AWS Database Blog

Migrating databases using RDS PostgreSQL Transportable Databases

Amazon RDS for PostgreSQL now supports the feature Transportable Databases, a high-speed data import and export method supported on versions 11.5 and later and 10.10 and later. If you need to import a PostgreSQL database from one RDS PostgreSQL instance into another, you can use native tools such as pg_dump and pg_restore or load data into target tables using the \copy command. With transportable databases, you can move data much faster than these traditional tools. This feature uses a new extension called pg_transport, which provides a per-database physical transport mechanism. Physical transport can move data much faster with minimum downtime by streaming the database files with minimal processing.

This post discusses common use cases for pg_transport and how to configure and use this in your RDS PostgreSQL environment using AWS CLI and the psql utility.

Use cases for pg_transport

Many customers run their own SaaS or multi-tenant and enterprise applications on RDS PostgreSQL because Amazon RDS makes it simple to set up, operate, and scale PostgreSQL deployments in AWS. It’s common to have multiple databases on a single RDS PostgreSQL instance serving different customers or applications.
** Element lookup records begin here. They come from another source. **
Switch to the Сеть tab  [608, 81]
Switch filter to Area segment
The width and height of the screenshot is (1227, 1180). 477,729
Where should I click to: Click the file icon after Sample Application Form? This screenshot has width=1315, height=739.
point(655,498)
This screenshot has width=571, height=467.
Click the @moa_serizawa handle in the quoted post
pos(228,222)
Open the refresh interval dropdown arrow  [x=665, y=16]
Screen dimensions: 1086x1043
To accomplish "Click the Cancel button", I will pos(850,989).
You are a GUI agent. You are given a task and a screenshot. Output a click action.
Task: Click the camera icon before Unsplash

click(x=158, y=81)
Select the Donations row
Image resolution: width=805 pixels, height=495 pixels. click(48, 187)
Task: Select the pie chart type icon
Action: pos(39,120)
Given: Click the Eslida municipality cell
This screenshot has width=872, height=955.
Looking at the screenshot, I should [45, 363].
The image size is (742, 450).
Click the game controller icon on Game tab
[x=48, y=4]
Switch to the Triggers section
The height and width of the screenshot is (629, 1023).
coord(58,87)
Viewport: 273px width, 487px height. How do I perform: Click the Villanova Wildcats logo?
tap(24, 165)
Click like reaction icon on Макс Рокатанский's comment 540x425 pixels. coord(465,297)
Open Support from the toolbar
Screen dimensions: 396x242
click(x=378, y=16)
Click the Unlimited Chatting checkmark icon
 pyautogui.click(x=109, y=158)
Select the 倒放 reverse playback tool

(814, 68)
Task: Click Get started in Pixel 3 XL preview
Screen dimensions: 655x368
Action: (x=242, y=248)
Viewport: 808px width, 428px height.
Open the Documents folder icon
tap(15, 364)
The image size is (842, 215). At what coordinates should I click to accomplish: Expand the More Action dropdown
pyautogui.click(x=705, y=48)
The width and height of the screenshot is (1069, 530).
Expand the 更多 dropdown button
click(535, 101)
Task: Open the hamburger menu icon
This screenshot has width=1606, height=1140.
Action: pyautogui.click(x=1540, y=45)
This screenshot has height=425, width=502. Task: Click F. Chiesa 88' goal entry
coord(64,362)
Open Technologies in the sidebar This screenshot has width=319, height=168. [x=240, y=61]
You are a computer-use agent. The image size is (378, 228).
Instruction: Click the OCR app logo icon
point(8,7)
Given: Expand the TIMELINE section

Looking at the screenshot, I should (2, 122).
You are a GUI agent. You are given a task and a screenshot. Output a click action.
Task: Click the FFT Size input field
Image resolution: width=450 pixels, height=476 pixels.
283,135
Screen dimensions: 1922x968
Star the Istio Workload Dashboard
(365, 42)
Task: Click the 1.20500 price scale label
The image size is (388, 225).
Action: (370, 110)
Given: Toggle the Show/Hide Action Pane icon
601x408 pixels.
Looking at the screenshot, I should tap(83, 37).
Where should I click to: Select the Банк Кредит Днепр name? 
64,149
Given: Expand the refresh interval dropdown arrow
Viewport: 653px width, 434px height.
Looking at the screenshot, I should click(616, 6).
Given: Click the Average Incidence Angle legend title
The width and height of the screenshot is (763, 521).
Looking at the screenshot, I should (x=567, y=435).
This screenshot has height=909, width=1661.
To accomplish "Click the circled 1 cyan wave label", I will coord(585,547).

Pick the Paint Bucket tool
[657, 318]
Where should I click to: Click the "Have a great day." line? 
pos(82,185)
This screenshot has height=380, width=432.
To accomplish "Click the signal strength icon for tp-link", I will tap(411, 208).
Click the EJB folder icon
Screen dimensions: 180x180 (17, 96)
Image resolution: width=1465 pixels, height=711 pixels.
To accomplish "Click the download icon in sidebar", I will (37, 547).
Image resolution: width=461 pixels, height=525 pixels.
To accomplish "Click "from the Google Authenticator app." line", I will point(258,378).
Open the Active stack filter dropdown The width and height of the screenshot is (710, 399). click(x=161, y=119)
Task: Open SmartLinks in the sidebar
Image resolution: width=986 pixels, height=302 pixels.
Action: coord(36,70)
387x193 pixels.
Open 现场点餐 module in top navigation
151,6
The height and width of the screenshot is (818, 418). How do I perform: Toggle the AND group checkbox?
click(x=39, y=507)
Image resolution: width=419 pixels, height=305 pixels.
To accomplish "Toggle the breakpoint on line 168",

Transportable databases are useful in such environments; you can address the following use cases with minimal downtime:

  • Moving a database from one RDS instance to another for better resource management or isolation. For example, as an SaaS provider, you must move your customer data to a different configuration (larger instance type, provisioned IOPS, or different instance family) after they have reached a specific capacity.
  • Reorganizing data for security and compliance reasons. For example, moving a database from an RDS instance in one AWS account to an RDS instance in an account with additional security controls.
  • Providing a complete copy of your database for downstream applications or testing new features as needed.

Prerequisites

This post assumes you are familiar with RDS PostgreSQL and Amazon EC2 instances. You should also meet the following prerequisites:

  • Launch two RDS instances with version 11.5 and instance type r5. large in the same or different AWS accounts within the same AWS Region. Name the source RDS cluster as pgsource.<identifier>. <AWS region>.rds.amazonaws.com and the target as pgtarget.<identifier>. <AWS region>.rds.amazonaws.com. Both the source and target RDS instances should be of the same major version of PostgreSQL. For more information, see Create and Connect to a PostgreSQL Database.
  • Make sure that the VPC security group for your source database instance allows inbound traffic from the destination instance.
  • Set up an Amazon EC2 instance with the psql client to work with PostgreSQL instances. Configure your database security groups to allow traffic from this EC2 instance. For more information, see Connecting to a DB Instance Running the PostgreSQL Database Engine.
  • Configure AWS CLI with your credentials. You should have RDS administrator IAM privileges. For more information, see Identity and Access Management in Amazon RDS. You can also consider using AWS managed policy DatabaseAdministrator to manage the RDS instances.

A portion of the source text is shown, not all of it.